Identification of a Gene Underlying Dystonia

肌张力障碍基因的鉴定

• 批准号: 6543032
• 负责人: Pragna Patel
• 金额: $ 25.02万
• 依托单位: BAYLOR COLLEGE OF MEDICINE
• 依托单位国家: 美国
• 财政年份: 2002
• 资助国家: 美国
• 起止时间: 2002-08-01 至 2004-07-31
• 项目状态: 已结题
• 来源: https://reporter.nih.gov/project-details/6543032
• 关键词: DNA; abnormal involuntary movement; brain disorder diagnosis; clinical research; computer simulation; degenerative motor system disease; diagnosis design /evaluation; dystonia; family genetics; gene expression; gene mutation; genetic mapping; genetic regulation; genetic screening; genotype; human genetic material tag; human subject; informatics; information systems; linkage mapping; microarray technology; neurogenetics; neuromuscular disorder; phenotype; polymerase chain reaction; posture

DESCRIPTION (provided by applicant): The dystonias are a common clinically and genetically heterogeneous group of movement disorders. They are characterized by involuntary, sustained, repetitive and patterned muscle contractions, affecting one or more sites of the body, frequently causing twisting and repetitive movements, or abnormal postures. Dystonia may be caused by CNS structural lesions, medications, be "idiopathic" or demonstrate obvious genetic inheritance. At least ten loci for inherited forms of dystonia have been mapped and genes have been identified at four of these loci. Our long-term goal is to dissect the pathophysiology of various movement disorders by identifying the underlying genes, and studying the regulation of these genes in the normal and disease state and to develop treatment regimens based on these findings. We have recently identified a large family demonstrating a variant form of dystonia that appears to segregate with tremor and paroxysmal muscle spasms.
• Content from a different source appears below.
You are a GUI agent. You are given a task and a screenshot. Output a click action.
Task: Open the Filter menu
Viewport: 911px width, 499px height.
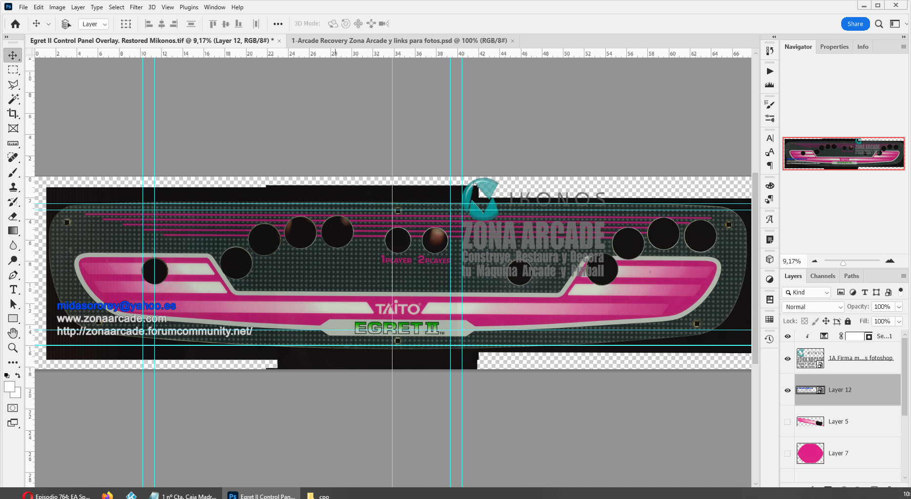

Based on phenotypic evaluation of members of this extended family, we hypothesize that this family is segregating a hitherto undescribed type of dystonia and thus, provides an opportunity to identify a new gene. Simulation analysis indicates sufficient power to detect linkage in this family. We propose to (i) examine all relevant known loci for association by linkage analysis of 20 affected and selected unaffected members that have already been sampled (ii) conduct genome-wide linkage analysis to map the dystonia locus if known loci are excluded, and (iii) identify candidate genes and conduct mutation analysis in order to identify the dystoma gene. Linkage analysis will be conducted by parametric and non-parametric approaches. Candidate genes will be prioritized by bioinformatics and molecular approaches including a novel custom microarray approach. Mutation analysis of selected candidate genes and validation in the family will identify the dystoma gene. Future studies will aim to dissect the biochemistry and cell biology of the gene product, and to develop an animal model for this form of dystonia. Our studies will add to the repertoire of knowledge about dystonia that should enable design of better diagnostic and treatment strategies for dystoma in the future.

描述（由申请人提供）：肌张力障碍是一种常见的临床和遗传异质性运动障碍。它们的特征是不自主的、持续的、重复的和模式化的肌肉收缩，影响身体的一个或多个部位，经常引起扭曲和重复的运动，或异常的姿势。肌张力障碍可能由中枢神经系统结构病变、药物、“特发性”或明显的遗传引起。至少十个遗传形式的肌张力障碍的基因位点已经被绘制出来，其中四个基因位点已经被鉴定出来。